NWP's mean RAF scores dropped from 1.0938 in 2012 to 0.9037 in 2017 (Figure 1). If the "average" TM beneficiary has a RAF score of 1.00, then this 2012 RAF score is close to the empiric assumptions that "8 percent-is the estimate of the effects of differential Medicare Advantage coding [16]. However, as shown in this report, the empiric assumption that RAF scores would continue to rise at this rate is fatally flawed [16]. As of December 2016, Optum assists 27 private health plan clients on over 600 MA plans while housing demographic, full encounter claims, and CMS administrative data on 9.5 million MA members (52% of all MA enrollees). In addition, through monitoring risk-adjustment and healthcare quality activities of over 12,000 provider groups contracted with these MAO clients, knowledge of different MAO-provider arrangements also exists. Many of these contracted medical groups note how their RAF scores plateau.

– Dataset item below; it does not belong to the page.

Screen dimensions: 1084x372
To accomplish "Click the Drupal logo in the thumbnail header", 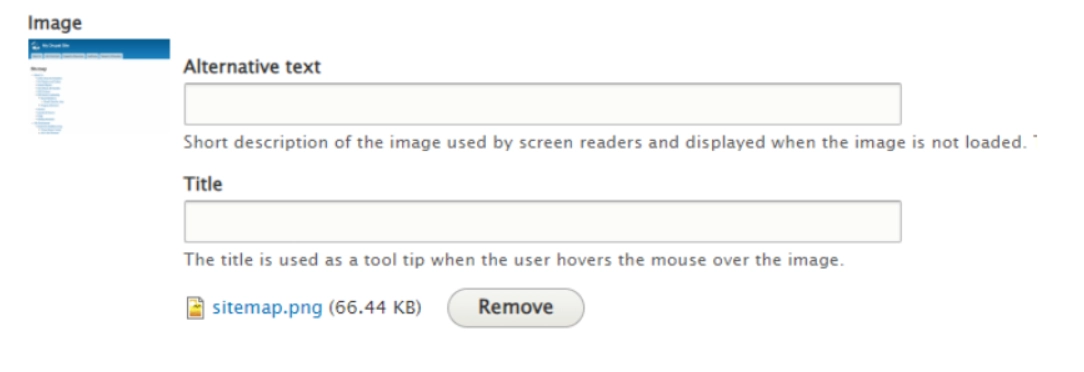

At NWP, RAF scores actually lowered, presumably because their MA patients got healthier. Nevertheless, NWP maintains its financial viability in the face of a declining average RAF score through the rigorous elimination of wasteful care. Nationally, between 25% and 42% of TM beneficiaries receive low-value healthcare services, which have been demonstrated to improve neither health outcomes nor quality of life, annually accounting for $1.9-$8.5 billion [25]. Under full-risk capitation arrangements in MA alternative payment models, physicians must be particularly vigilant. Through a process known as Bench to Bedside, NWP minimizes its low-value services and maximizes application of EBM. Because only 54.9% of all Americans 54.9% of recommended care and the lag time for adoption of EBM guidelines averages 5 years, Bench to Bedside is designed to have NWP providers advance EBM practice guidelines within 6 to 12 week of publication [26,27]. Key to such EBM is the accurate identification of the specific subset of MA enrollees who would benefit from such standards of care. Accurate CMS-HCC RAF scores thus are essential to NWP's overall population-focused health management. Based on the above, the health of MA enrollees improves precisely because CMS-HCC payment model incentivizes physicians to document specifically those conditions associated with increased future expenditures and then to treat proactively those HCCs in the most cost-effective manner [8,28,29]. Meanwhile, the other two-thirds of Medicare beneficiaries participate in TM without any true incentives to identify and then efficaciously treat HCCs. This coding laxity among TM's various payment programs may explain previously reports on low-value healthcare in TM [25,30].